When you can't avoid multi-token labels (refund_request, billing_dispute), the sequence probability is the product of per-token probabilities, so sum the logprobs. But raw sums penalize longer labels — a three-token class looks less likely than a one-token class purely from length. Use length-normalized log-probability (the mean per-token logprob) when comparing candidate labels of different lengths, and evaluate a small fixed set of candidates rather than trusting free-form generation. For a closed label set, scoring each candidate's normalized logprob and taking the argmax is more robust than reading whatever the model happened to decode first.
How do I get confidence from Claude, which has no logprobs?
Claude's API does not expose token logprobs, so you approximate confidence behaviorally with self-consistency: sample the same prompt N times at nonzero temperature and measure agreement. If Claude Sonnet 4.5 returns positive on 9 of 10 samples, treat 0.9 as the confidence estimate; a 6/4 split flags the same ambiguity a logprob split would. The agreement rate is a Monte Carlo estimate of the very distribution logprobs hand you directly — you're paying in tokens for what OpenAI returns free.
from collections import Counter
def claude_confidence(text, n=10):
votes = Counter()
for _ in range(n):
out = call_claude(text, temperature=0.8) # your wrapper
votes[out.strip().lower()] += 1
label, count = votes.most_common(1)[0]
return label, count / n
This costs N× the calls, so reserve it for decisions where the confidence actually gates an action. You can still temperature-scale the agreement rate against a held-out set to correct any residual bias. A lighter alternative is an explicit self-evaluation pass — a second call that judges the first — but that inherits the same verbalized-confidence weakness, so prefer sampling-based agreement when you can afford it.
How do I use calibrated confidence in production?

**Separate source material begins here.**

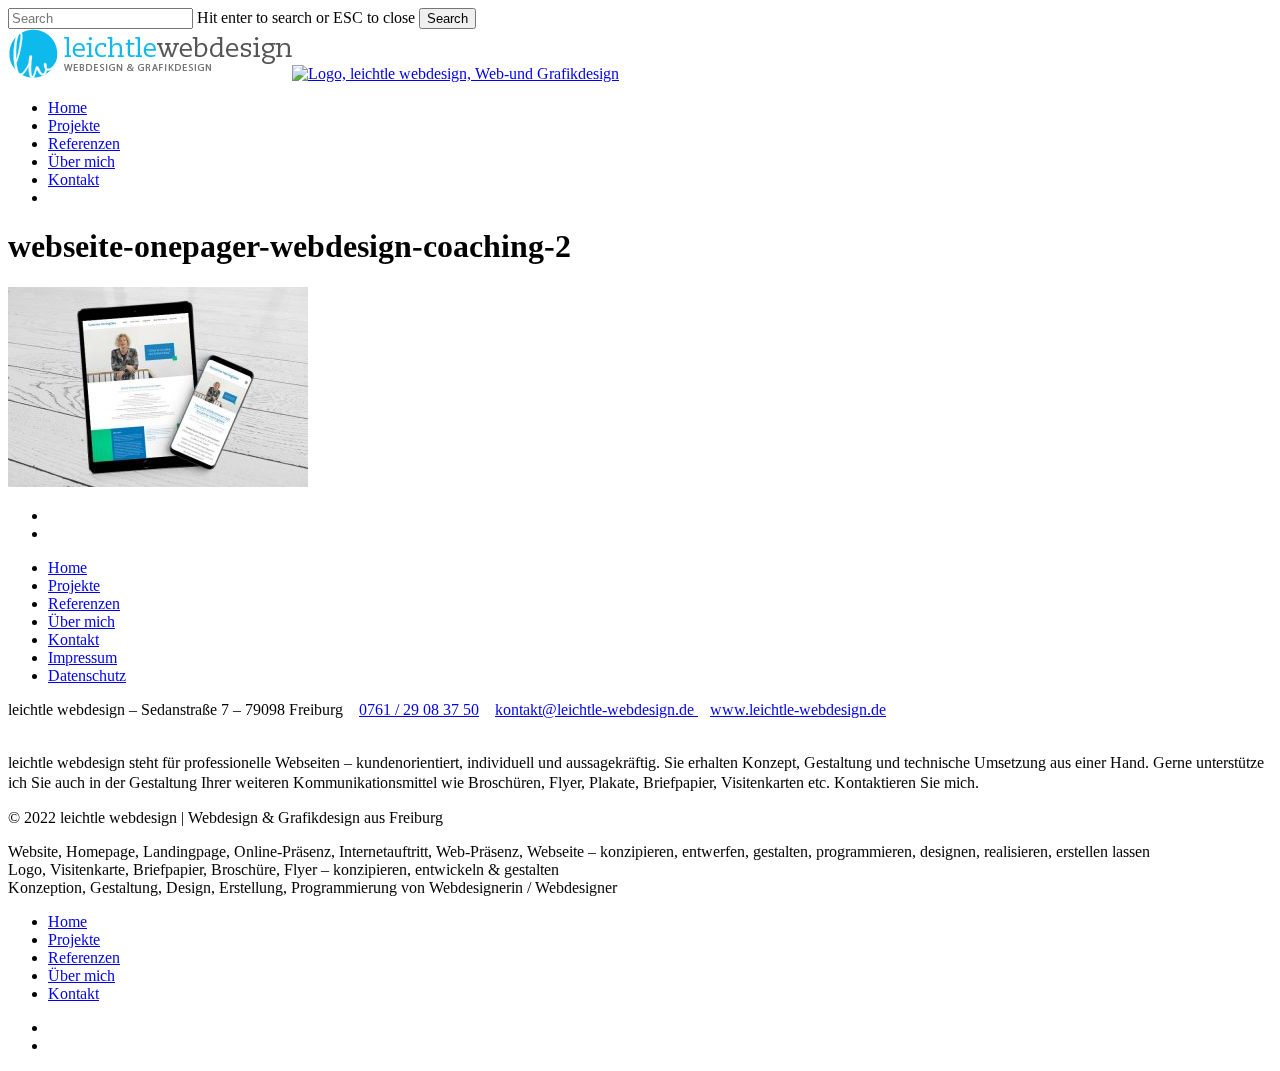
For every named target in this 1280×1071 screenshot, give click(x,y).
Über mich (81, 621)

Turn it into selective prediction: pick a confidence threshold, auto-accept everything above it, and escalate the rest. This is where calibration pays for itself. With a trustworthy probability you can draw a risk-coverage curve — sort predictions by confidence, and for each coverage level (the fraction you auto-handle) read the error rate on that slice.
Concretely: if calibrated 0.9+ predictions cover 70% of your traffic at a 3% error rate, automate that 70% and route the low-confidence 30% to a stronger model or a human queue. You've converted a flat 92% accuracy into a tunable business dial — trade coverage for accuracy explicitly instead of eating a fixed error rate everywhere. The threshold is a product decision (how expensive is a wrong auto-accept?), and calibration is what makes that decision honest. Tiered routing falls out naturally: cheap model with logprob gating first, escalate the uncertain tail to the expensive model, and only the residual reaches a person.
The direct answer
Token logprobs beat asking your LLM how confident it is because a self-reported score is generated by the same next-token machinery as any other text — overconfident, clustered on round numbers, and uncorrelated with correctness — whereas a token logprob is the actual probability the model assigned to the token it chose. On the OpenAI-compatible endpoint, set logprobs=True with single-token labels, exp() the label token's logprob, and fit one temperature-scaling parameter on held-out data to drive ECE down. That gives you a calibrated per-decision probability you can threshold for selective prediction: auto-accept the confident majority, escalate the uncertain tail. For Claude, which exposes no logprobs, approximate the same signal with self-consistency sampling. Either way, stop trusting the model's self-graded confidence and start reading the number it already computed.